The tasks ::
1. In the piece on the history of PsyWar after World War II, which company became Airborne in 1965?
2. Extend the piece on the history of PsyWar after World War II, starting right after its final sentence.

Quoted passage ::
┄┄┄┄┄┄

The History of PsyWar after WWII and Its Relationship to Special Forces

EDITOR'S COMMENTS:

The relationship of Psychological Warfare and Special Forces Operations began as mix of confusion and identity. During the Vietnam War each evolved as separate parts of Special Operations but still working in a collaborative partnership.

My own experiences in the 14th PsyWar from 1961 to 1963 made me and I'm sure others wonder what our role was in the Cold War. Other military units did not seem to know who or what we were or how to deal with us. In many deployments, our identifying unit insignia were removed and we often wore civilian clothes.

We worked closely with First Special Forces on Okinawa and in one deployment (16th PsyWar Co) in Taiwan of which I was a part during 1962. We sometimes joked that we must have been part of Special Forces but no one would admit it. This was especially true as we were encouraged to volunteer for Jump Training...

Individual members and small groups of the 14th were deployed to Vietnam in the early part of the war and again worked closely with Special Forces units located there.

In 1965 with the reorganization of the 14th PsyWar to the 14th PsyOp and 7th Group, the move toward rapid deployment was increased with the 18th PsyOp Company becoming Airborne.

As the Vietnam war progressed, PsyOps became an integral part of Special Operations but still remaining separate from Special Forces.

Today All AC and RC US Army PSYOP forces are assigned to the US Army Civil Affairs and Psychological Operations Command (USACAPOC), a major subordinate command of the US Army Special Operations Command (USASOC), at Fort Bragg, North Carolina. The AC forces are organized under the 4 th Psychological Operations Group with four regionally oriented battalions, a tactical support battalion, and a PSYOP dissemination battalion. From: US Army Psychological Operations Forces

Excepts from the article Towards A Doctrine Of Special Warfare below relates the early history and confusion of PsyWar and Special Forces.

On the Eve of the Counterinsurgency Era

Special warfare doctrine began with the wreckage of the OSS and the first serious consideration in 1947 of a permanent military capability to undertake the kind of initiatives only then assigned to the newborn CIA. In 1947, a secret army review of wartime behind-the-lines operations A Study of Special and Subversive Operations, concentrated on the organization, tactics, and operations of U. S.- supported partisans or "guerrillas." This experience was duly reflected in 1960s manuals on offensive guerrilla warfare. The study also recommended a review of counterguerrilla measures and enumerated many of the options that were subsequently incorporated into the secret repertoire of the American counterinsurgent. Defensive measures "against an active underground" required "an efficient intelligence system, reliable communications,... fast mobile columns, radio direction finders, restrictions on the civilian use of radio, and very tight security...." Going on the offensive required active measures to cut off the guerrillas from local support and to hold the people accountable for guerrilla action:

Countermeasures include the control of movement of civilians, rendering civilian cooperation with our forces desirable, eliminating guerrilla sources of supply, the holding of hostages, reprisals against civilians, punitive expeditions, and transporting civilians on trains and columns to guaranty [ sic ] safe passage.... In general means must be devised to remove any guerrilla logistic support, to alienate the civilian population from the guerrillas, to isolate the underground, and to prevent support of them by air, sea, or land.

The tactics considered in 1947 generally fell within the range of Special Forces doctrine in the 1950s: the later written doctrine, however, more explicitly ratified the utility—and legitimacy—of terror tactics for the American guerrilla and counterguerrilla.

┄┄┄┄┄┄

Recorded information ::

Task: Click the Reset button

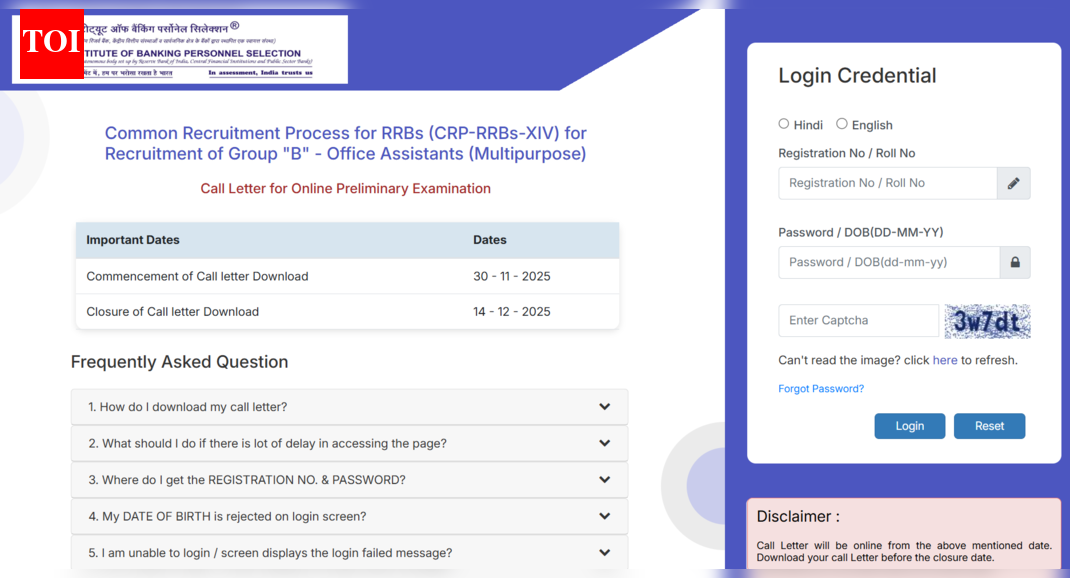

┄┄┄┄┄┄

Answers below ::
1. The 18th PsyOp Company

2.
Psychological Warfare: The Army's Covert Dimension

An institutional antipathy to "guerrilla warfare"—as unmilitary and not particularly effective—as well as an aversion to elite units in the U.S. military establishment hindered the development of special operations forces in the early days of the Cold War. The military's reluctance to organize "guerrilla" forces prevailed until the Korean War; the military side of unconventional warfare fell principally within the ill-defined discipline of psychological warfare. In practice, psychological warfare in the Cold War came increasingly to be synonymous with special operations (its propaganda dimension became secondary)—and special operations meant covert action.

The military's definitions of terms were often as confusing as the terms themselves were redundant, a problem of which the military was itself not unaware. Decades later, Brigadier General Joseph C. Lutz, commander of the army's First Special Forces Command in the 1980s, told a conference on special operations that he was still amazed at the lack of understanding in the community of what it is we are actually talking about.... [S]pecial forces, special operations, special warfare, unconventional warfare, guerrilla warfare, partisan warfare, paramilitary operations, revolutionary warfare, proxies, surrogates, low-intensity conflict, and escape and evasion.... We have really serious problems with definitions.

The ambiguity, elasticity, and overlap of definitions was, in some ways, indeed a problem to the extent that it contributed to muddy thinking within the military itself. However, from the 1940s into the 1990s, it has also had certain advantages as military institutions have sought to obscure the real nature of some of their less conventional disciplines and programs.

In the 1940s, special operations were classed by the military under the inherently misleading discipline psychological warfare. After 1960, the army used the term "special warfare" much as the cold warriors of the 1940s had used "political warfare." Special warfare was the generic term that covered both the special operations and the propaganda side of 1940s and 1960s "psychological warfare." Although the OSS had applied the term special operations broadly to its clandestine behind-the-lines operations, special operations before the Korean War referred to night combat, jungle operations, winter operations, and other specialized responses to unusual combat circumstances—and not "unconventional" operations at all.

The term "Special Forces Operations" was apparently first adopted by the board of officers detailed to draft the Organization and Conduct of Guerrilla Warfare manual (FM 31-21 of 1951). According to a memorandum by Russell Volckmann, the board applied the term broadly to "operations conducted for a military purpose in enemy-controlled territory beyond the combat zone."44 The 14 October 1953, Department of the Army statement of policy, The Conduct of Guerrilla Warfare (Army Special Forces Program), defined the term as "operations conducted within or behind the enemy lines for military purposes."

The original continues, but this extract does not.